Disceso dal monte, dopo un ultimo passaggio nella sua casa di Cafarnao (Mc 9,33), Gesù si incamminerà finalmente verso Gerusalemme, dove darà la vita. L’evangelista Luca esprime la decisione di Gesù di prendere la strada per Gerusalemme in tutta la sua drammaticità e determinazione:

51Mentre stavano compiendosi i giorni in cui sarebbe stato elevato in alto, egli prese la ferma decisione di mettersi in cammino verso Gerusalemme.

(Lc 9,51)

È la decisione più difficile della sua vita, per arrivarci Gesù ha attraversato il buio della crisi e dello scoraggiamento, ma una volta compresa la strada da percorrere, nel confronto con le Scritture, Gesù la sceglie con “ferma decisione”. La traduzione più letterale di questo passaggio è “Gesù indurì il suo volto incamminandosi verso Gerusalemme”: esprime ancora di più il dramma, la determinazione, la fatica della scelta di Gesù.

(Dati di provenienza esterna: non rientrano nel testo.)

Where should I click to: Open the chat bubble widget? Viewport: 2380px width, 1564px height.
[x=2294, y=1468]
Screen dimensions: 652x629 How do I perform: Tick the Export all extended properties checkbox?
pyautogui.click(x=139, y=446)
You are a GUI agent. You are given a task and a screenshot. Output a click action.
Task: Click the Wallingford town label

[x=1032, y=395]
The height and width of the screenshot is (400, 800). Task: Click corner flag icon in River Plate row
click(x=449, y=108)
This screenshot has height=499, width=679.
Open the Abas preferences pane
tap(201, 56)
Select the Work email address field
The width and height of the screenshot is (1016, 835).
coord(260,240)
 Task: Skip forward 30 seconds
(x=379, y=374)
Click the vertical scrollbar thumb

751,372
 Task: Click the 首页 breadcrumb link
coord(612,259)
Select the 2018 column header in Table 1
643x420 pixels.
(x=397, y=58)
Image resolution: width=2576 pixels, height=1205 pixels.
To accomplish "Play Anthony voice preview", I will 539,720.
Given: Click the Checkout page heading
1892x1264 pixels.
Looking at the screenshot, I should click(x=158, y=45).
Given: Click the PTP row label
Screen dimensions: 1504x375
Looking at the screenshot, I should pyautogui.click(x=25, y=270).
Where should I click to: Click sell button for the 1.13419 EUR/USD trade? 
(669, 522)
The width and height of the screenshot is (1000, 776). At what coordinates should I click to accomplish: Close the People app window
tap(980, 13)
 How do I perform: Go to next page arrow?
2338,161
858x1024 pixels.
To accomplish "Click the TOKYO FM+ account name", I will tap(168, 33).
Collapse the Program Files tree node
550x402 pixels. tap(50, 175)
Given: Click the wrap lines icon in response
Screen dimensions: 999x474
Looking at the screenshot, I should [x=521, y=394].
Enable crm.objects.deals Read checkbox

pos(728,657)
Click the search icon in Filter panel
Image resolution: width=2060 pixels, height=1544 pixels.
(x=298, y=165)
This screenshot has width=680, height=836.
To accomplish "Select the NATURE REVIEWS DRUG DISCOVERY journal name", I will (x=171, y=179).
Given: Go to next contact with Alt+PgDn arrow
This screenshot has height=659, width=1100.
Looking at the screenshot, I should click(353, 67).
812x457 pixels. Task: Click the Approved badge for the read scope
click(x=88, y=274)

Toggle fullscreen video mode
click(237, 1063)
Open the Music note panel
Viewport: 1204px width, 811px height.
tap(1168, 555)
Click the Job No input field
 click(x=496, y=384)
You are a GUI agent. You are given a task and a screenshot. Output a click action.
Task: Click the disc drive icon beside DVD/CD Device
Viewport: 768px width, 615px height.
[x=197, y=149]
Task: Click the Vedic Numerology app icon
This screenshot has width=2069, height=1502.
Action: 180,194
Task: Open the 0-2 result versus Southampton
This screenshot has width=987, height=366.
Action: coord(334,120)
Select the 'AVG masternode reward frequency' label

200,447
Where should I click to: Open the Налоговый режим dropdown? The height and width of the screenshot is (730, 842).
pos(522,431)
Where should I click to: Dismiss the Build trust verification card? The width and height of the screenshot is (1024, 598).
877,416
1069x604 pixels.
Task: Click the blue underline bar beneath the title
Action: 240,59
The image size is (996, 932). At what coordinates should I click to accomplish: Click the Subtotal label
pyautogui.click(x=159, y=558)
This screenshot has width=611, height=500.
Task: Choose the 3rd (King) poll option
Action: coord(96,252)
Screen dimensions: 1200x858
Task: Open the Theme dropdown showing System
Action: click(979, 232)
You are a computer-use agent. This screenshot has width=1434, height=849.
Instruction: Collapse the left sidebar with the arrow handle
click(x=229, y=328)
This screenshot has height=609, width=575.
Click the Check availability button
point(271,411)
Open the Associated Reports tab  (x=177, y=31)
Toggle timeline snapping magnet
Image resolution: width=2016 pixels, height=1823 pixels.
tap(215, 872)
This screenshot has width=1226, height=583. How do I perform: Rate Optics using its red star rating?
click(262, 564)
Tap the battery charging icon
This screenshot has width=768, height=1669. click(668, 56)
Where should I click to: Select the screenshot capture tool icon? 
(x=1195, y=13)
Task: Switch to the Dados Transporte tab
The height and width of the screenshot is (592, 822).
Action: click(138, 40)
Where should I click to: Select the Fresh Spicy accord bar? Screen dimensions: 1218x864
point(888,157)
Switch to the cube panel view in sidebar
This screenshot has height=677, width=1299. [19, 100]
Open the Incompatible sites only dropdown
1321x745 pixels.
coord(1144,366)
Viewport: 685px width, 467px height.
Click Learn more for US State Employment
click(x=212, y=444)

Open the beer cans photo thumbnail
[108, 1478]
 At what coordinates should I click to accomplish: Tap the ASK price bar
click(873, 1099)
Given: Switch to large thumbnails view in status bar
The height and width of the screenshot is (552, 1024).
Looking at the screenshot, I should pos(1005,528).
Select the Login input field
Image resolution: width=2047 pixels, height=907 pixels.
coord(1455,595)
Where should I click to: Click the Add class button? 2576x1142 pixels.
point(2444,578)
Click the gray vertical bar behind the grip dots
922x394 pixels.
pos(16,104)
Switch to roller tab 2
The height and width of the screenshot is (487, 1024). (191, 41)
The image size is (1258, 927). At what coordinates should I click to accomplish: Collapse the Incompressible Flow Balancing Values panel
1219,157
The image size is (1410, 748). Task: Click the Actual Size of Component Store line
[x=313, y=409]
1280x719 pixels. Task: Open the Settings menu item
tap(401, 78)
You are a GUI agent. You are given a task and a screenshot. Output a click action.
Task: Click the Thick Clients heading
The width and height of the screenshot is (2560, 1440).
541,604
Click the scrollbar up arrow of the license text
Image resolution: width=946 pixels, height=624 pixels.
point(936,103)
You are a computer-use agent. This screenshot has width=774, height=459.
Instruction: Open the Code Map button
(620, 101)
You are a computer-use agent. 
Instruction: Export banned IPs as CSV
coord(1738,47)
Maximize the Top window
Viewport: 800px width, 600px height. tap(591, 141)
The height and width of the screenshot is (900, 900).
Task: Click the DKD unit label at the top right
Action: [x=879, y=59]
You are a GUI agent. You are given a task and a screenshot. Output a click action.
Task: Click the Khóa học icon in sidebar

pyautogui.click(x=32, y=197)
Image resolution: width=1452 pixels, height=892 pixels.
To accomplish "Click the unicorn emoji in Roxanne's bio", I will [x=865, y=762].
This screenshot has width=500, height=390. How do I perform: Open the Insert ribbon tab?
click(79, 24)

Per concludere notiamo la totale inadeguatezza delle parole di Pietro di fronte alla trasfigurazione. Sono parole del tutto fuori contesto, che denotano la totale incomprensione di tutto ciò a cui i discepoli stanno assistendo. È il modo attraverso il quale Marco sottolinea la solitudine di Gesù di fronte al suo destino: nessuno è in grado di comprendere quello che sta vivendo. Gesù morirà solo e abbandonato da tutti e tutti interpreteranno la sua morte come la smentita di ogni sua parola. Sarà solo dopo la risurrezione che gli apostoli capiranno ciò che appariva del tutto impensabile: “Dio ha costituito Signore e Cristo quel Gesù che voi avete crocifisso“. (At 2,36).